Which, to me, is a squandered opportunity. Not for nothing, but the current housing climate in major metropolis areas like Manhattan, San Francisco, London, Montreal, etc. is downright grim in terms of how uninhabitable they've become for the very folks who molded these cities to begin with. And given the grave reality of such, the subject could have provided a really rich backdrop to paint an equally, if not germane, mortifying horror picture. Instead, CONDEMNED boasts one lazily pedantic diatribe late in the film about Manhattan becoming a gated-community and that's why the characters are forced to find shelter in a crumbling toxic dumpsite. A sentiment I agree with. But here it's a weakly made case, which, given the dire real life circumstances surrounding the issue, really could have been more sturdily founded and expounded upon. Hell, even the gal spewing such does with a meat-clever jutting from her f*cking forehead. Can't be taken seriously. Astronomical rent wages, environmental classism, ghost-apartments, giant corporate tech takeovers…these are bona fide concerns that unnerve many city folk who're grinding it out day to day. If handled more seriously and with the urgency it deserves, perhaps the terrifying turmoil of the characters would be more empathetic.
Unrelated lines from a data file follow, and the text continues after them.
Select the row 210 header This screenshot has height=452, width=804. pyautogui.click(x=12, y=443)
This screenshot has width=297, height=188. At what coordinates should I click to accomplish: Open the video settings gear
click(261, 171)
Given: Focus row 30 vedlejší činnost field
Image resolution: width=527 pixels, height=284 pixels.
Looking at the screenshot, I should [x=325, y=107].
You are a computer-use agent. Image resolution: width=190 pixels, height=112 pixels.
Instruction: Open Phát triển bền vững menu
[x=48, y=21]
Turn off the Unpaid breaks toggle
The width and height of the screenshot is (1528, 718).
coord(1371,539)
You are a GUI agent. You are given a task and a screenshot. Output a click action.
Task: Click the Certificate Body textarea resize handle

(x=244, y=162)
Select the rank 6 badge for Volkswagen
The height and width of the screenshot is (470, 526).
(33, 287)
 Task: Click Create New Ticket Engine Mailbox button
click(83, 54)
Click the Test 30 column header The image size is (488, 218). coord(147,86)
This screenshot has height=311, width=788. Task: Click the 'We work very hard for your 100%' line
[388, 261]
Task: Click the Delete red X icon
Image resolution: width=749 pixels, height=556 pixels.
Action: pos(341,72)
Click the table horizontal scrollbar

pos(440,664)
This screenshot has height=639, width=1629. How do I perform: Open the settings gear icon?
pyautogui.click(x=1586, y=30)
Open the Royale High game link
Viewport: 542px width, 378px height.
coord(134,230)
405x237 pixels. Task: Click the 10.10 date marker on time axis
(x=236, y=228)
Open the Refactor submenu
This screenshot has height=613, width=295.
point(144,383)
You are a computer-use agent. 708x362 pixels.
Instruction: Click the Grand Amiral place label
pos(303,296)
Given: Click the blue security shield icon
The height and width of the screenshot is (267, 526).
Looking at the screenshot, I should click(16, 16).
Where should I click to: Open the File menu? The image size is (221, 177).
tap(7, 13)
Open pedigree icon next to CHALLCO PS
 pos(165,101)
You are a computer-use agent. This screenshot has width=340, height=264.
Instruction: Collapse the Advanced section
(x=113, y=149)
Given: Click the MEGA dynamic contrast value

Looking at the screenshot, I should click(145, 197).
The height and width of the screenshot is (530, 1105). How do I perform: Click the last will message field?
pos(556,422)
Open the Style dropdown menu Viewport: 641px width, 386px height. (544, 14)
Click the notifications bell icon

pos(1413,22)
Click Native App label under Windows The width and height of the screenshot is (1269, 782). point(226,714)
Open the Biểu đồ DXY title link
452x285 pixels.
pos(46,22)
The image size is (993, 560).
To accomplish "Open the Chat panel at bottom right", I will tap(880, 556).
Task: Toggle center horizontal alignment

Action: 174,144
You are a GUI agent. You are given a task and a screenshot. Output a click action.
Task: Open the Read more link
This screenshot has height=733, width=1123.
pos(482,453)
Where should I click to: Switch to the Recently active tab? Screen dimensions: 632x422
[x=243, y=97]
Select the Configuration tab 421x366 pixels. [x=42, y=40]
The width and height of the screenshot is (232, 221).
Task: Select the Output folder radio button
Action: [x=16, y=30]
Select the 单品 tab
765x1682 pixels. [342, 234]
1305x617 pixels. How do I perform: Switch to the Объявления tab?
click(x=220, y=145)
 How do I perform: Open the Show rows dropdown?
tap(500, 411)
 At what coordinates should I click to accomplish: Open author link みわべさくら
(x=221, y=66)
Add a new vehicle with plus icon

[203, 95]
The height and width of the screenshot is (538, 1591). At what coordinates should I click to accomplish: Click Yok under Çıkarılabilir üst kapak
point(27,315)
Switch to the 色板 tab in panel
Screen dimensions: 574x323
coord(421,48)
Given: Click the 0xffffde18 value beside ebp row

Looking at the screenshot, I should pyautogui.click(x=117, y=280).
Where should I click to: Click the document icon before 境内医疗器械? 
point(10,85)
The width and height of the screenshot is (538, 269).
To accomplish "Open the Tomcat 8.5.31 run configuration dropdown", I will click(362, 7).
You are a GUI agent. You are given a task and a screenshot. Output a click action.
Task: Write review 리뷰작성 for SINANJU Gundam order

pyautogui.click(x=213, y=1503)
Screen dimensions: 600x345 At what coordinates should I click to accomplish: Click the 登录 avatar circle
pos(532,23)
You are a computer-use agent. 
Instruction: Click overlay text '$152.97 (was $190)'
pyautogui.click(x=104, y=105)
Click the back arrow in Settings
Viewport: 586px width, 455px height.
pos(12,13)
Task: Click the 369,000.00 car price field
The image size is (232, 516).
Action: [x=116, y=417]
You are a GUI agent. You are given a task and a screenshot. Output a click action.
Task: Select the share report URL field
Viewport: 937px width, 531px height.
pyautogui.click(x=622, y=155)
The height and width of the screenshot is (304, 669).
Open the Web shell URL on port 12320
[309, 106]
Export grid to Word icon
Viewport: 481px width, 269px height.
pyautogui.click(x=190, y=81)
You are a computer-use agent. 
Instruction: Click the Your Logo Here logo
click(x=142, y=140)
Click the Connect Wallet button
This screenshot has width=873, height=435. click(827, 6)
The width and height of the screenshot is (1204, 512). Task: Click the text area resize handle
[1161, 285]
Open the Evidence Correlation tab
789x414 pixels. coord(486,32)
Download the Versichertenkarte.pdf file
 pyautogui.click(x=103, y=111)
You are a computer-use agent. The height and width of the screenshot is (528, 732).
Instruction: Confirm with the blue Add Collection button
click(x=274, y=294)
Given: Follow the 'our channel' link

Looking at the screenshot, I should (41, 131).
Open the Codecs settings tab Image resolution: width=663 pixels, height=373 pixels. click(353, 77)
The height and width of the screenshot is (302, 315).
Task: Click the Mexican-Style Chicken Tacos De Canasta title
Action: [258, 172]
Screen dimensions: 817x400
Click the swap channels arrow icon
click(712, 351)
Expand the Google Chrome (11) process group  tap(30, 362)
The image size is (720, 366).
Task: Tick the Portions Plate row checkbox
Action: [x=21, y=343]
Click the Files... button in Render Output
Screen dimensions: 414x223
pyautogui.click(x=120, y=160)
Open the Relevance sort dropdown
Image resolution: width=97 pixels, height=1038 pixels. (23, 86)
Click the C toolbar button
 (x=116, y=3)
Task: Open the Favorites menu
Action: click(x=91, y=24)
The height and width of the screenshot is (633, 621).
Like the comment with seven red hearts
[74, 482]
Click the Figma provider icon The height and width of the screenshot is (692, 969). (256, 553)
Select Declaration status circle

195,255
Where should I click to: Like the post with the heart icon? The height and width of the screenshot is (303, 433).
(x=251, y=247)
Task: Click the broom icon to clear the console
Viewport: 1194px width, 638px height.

As it is, CONDEMNED ultimately aggregates as a repulsive piss-ridden, vomit-sodden bore. None of the characters are at all likeable, which makes all the repellant bodily fluids and sick slovenly environs downright unpleasant to sit through. Worse yet, there aren't very many scary moments of note to lean upon. Sure, there's some decent carnage in the final 20 minutes or so, but none of it feels terribly realistic, or even terms of the story itself, very well earned. The finale simply becomes a free-for-all, every infected man and woman for themselves…no common assailant they can all rally around and fend off together. Where's the rooting cause? Nowhere. Instead, we're interned inside a prison of regurgitated bilge, where one ugly horror note after another punctuates buckets of projectile yellow bile. Not very fun. Leave this one vacant folks, CONDEMNED ain't an open house worth peeing!